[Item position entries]
━━━━━━

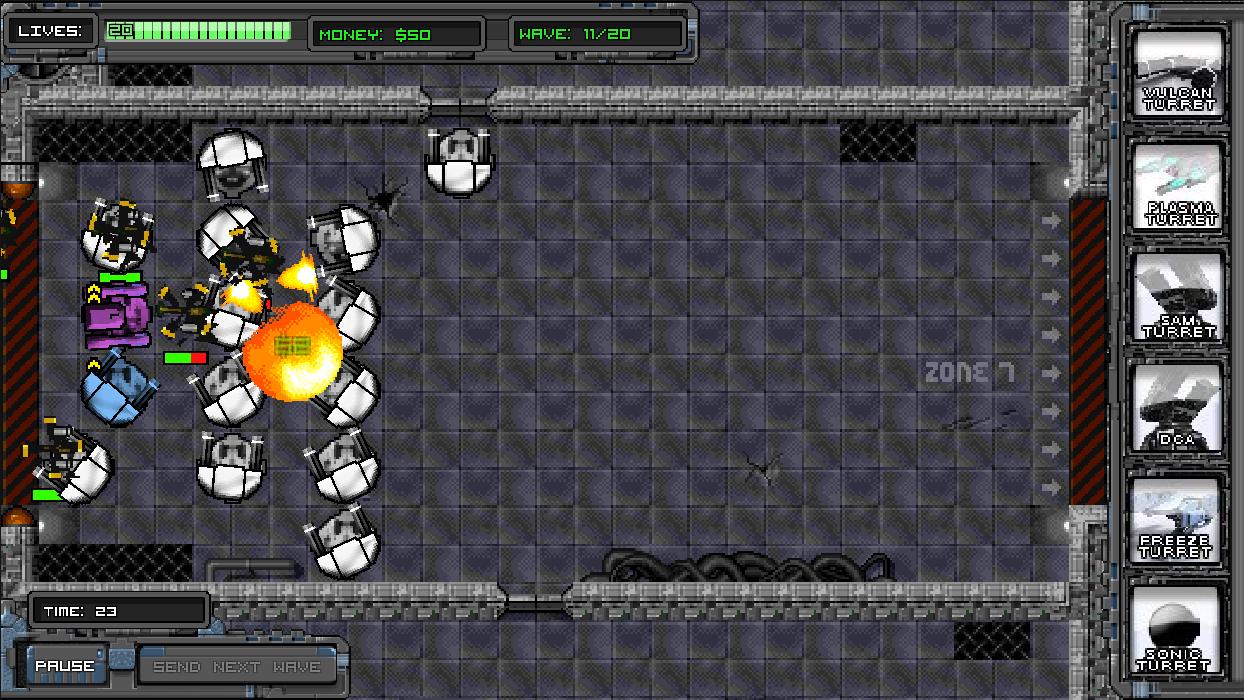The height and width of the screenshot is (700, 1244).
Task: Pick the SAM Turret
Action: [1178, 297]
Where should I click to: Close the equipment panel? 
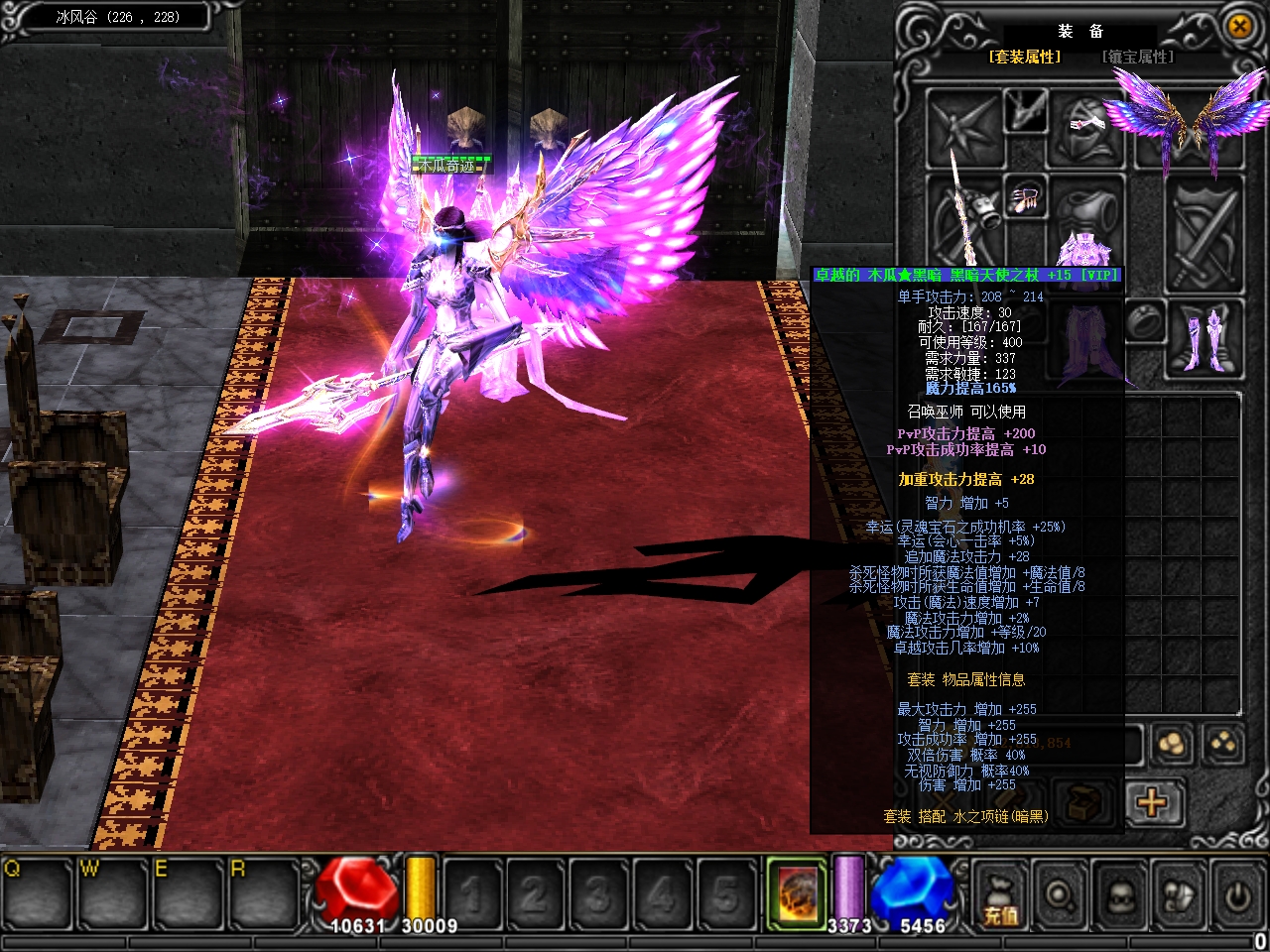pyautogui.click(x=1239, y=27)
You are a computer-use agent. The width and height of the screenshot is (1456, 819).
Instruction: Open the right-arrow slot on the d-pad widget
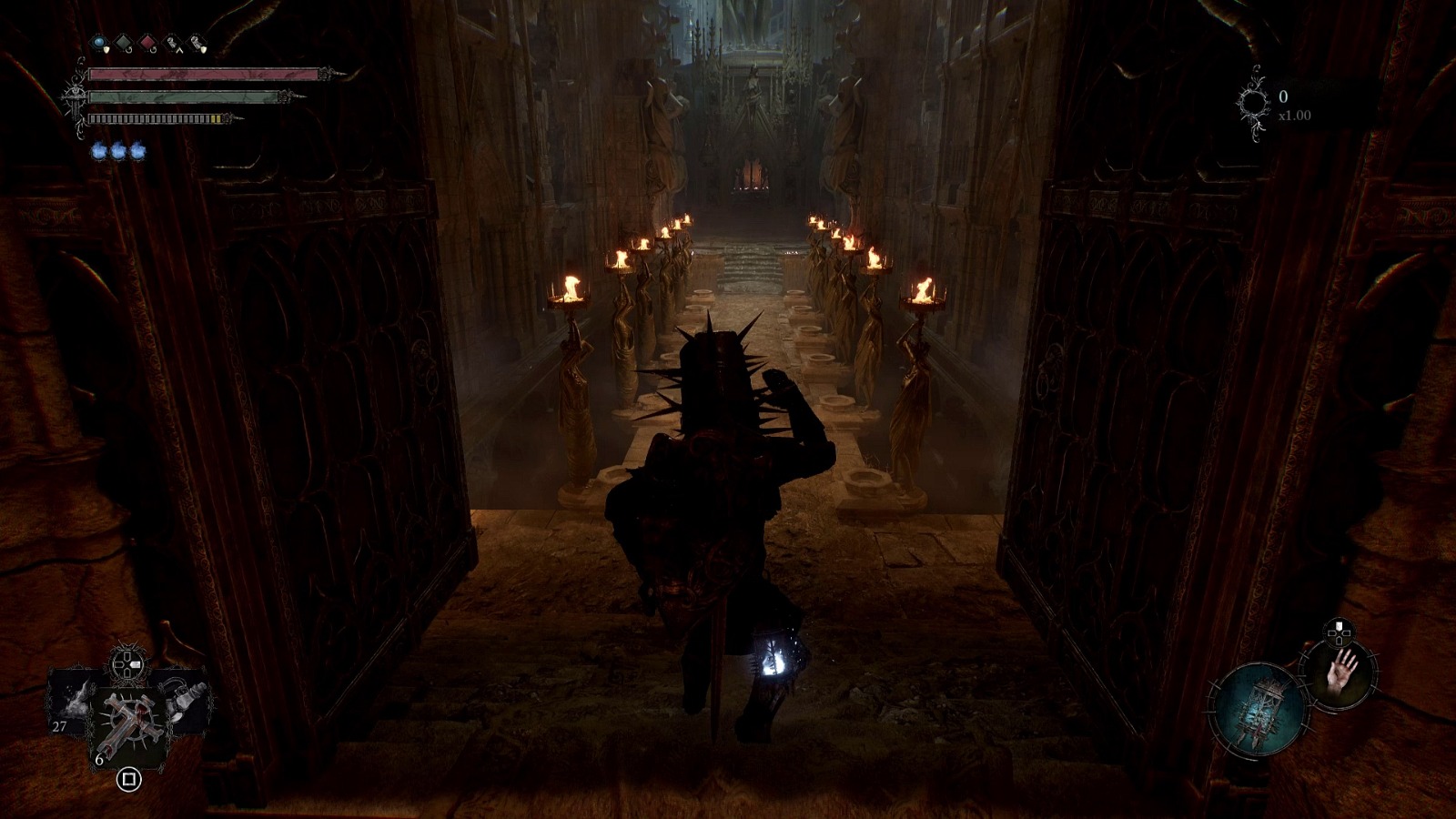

━━━━━━

• [Given exercise] Return every line of the items above without any change, and omit the pictures from your answer.

• [Reply to the task]
The height and width of the screenshot is (700, 1244).
Task: Pick the SAM Turret
Action: [1178, 297]
Where should I click to: Close the equipment panel? 
pyautogui.click(x=1239, y=27)
You are a computer-use agent. The width and height of the screenshot is (1456, 819).
Instruction: Open the right-arrow slot on the d-pad widget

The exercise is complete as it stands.